Dear Chameleon Users,
We are kicking off the first month of 2024 by focusing on improving Chameleon services, and we are looking for more things to improve too.
Give us your feedback! There are only a few days left to submit your response to the Chameleon User Survey. This survey is your opportunity to voice your needs, experiences, and suggestions, directly impacting the development of new hardware features and capacity improvements on Chameleon, and the deadline is February 6. So far, the main feedback we’ve heard is that users are very interested in more GPUs. If there are other special hardware requests that would aid in your research, please tell us. We are also looking to redesign the interface to python-chi, and if you have any suggestions, please let us know via the help desk.

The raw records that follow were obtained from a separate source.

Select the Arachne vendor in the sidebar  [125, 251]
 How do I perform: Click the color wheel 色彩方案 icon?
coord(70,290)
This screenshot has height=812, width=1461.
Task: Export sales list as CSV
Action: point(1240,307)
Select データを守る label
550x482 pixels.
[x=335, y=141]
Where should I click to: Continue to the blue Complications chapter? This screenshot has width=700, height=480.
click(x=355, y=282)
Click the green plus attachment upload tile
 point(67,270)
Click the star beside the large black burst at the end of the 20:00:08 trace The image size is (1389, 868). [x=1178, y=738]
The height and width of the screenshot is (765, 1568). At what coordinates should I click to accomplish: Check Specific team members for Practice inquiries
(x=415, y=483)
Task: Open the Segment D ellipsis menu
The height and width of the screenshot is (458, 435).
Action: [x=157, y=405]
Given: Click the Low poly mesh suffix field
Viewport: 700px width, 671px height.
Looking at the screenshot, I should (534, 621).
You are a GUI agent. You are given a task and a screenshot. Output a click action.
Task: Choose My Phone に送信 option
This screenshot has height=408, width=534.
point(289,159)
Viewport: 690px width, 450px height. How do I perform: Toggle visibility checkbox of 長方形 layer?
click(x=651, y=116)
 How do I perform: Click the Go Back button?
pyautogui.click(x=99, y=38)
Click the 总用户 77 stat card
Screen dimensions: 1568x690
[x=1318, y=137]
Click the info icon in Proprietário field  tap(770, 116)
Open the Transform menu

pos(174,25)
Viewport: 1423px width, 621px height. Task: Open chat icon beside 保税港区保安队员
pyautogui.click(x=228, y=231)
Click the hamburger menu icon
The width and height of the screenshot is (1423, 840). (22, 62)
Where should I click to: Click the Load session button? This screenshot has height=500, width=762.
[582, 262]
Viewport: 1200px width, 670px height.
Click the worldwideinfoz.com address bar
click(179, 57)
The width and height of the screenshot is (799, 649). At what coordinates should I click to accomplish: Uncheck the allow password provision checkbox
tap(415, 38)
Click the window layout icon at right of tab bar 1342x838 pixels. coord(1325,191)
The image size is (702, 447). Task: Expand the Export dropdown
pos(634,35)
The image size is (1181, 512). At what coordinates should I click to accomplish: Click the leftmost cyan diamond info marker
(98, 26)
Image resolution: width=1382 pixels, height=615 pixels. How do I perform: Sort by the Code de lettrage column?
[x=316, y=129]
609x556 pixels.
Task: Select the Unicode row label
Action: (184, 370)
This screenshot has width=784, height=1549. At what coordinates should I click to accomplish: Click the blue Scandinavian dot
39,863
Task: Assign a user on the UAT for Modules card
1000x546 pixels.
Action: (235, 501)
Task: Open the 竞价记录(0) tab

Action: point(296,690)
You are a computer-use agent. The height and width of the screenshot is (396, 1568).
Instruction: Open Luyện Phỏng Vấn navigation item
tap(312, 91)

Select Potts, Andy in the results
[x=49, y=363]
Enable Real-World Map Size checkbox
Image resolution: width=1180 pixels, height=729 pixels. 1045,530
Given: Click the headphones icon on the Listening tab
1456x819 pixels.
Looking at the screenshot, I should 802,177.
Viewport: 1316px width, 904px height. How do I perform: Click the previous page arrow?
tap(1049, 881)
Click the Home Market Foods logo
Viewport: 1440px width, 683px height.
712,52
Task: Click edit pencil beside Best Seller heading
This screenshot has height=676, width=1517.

Improved CC Images. As you know, we provide a core set of supported images for use on the testbed for use in your experiments, which come with testbed utilities like cc-snapshot or special libraries like CUDA. This month, we did a major overhaul to our Ubuntu images, and their variants. Notably, we removed many outdated, infrequently used dependencies, reducing their size significantly, mainly affecting the uncommon usage of TripleO. Additionally, the following changes have been made:
- Fixed issues with Nvidia-SMI not showing GPUs on A100 nodes
- Resolved network connection failures on nodes with qlogic or broadcom 25g interfaces
- Increased reliability of NTP time synchronization at CHI@TACC, authentication for CC-Snapshot and CC-Cloudfuse, and loading additional SSH public-keys.
- Corrected cases where SSH daemon would fail to start, and where the serial console did not automatically log in.
- Fixed DNS and other network timeouts when running “docker build”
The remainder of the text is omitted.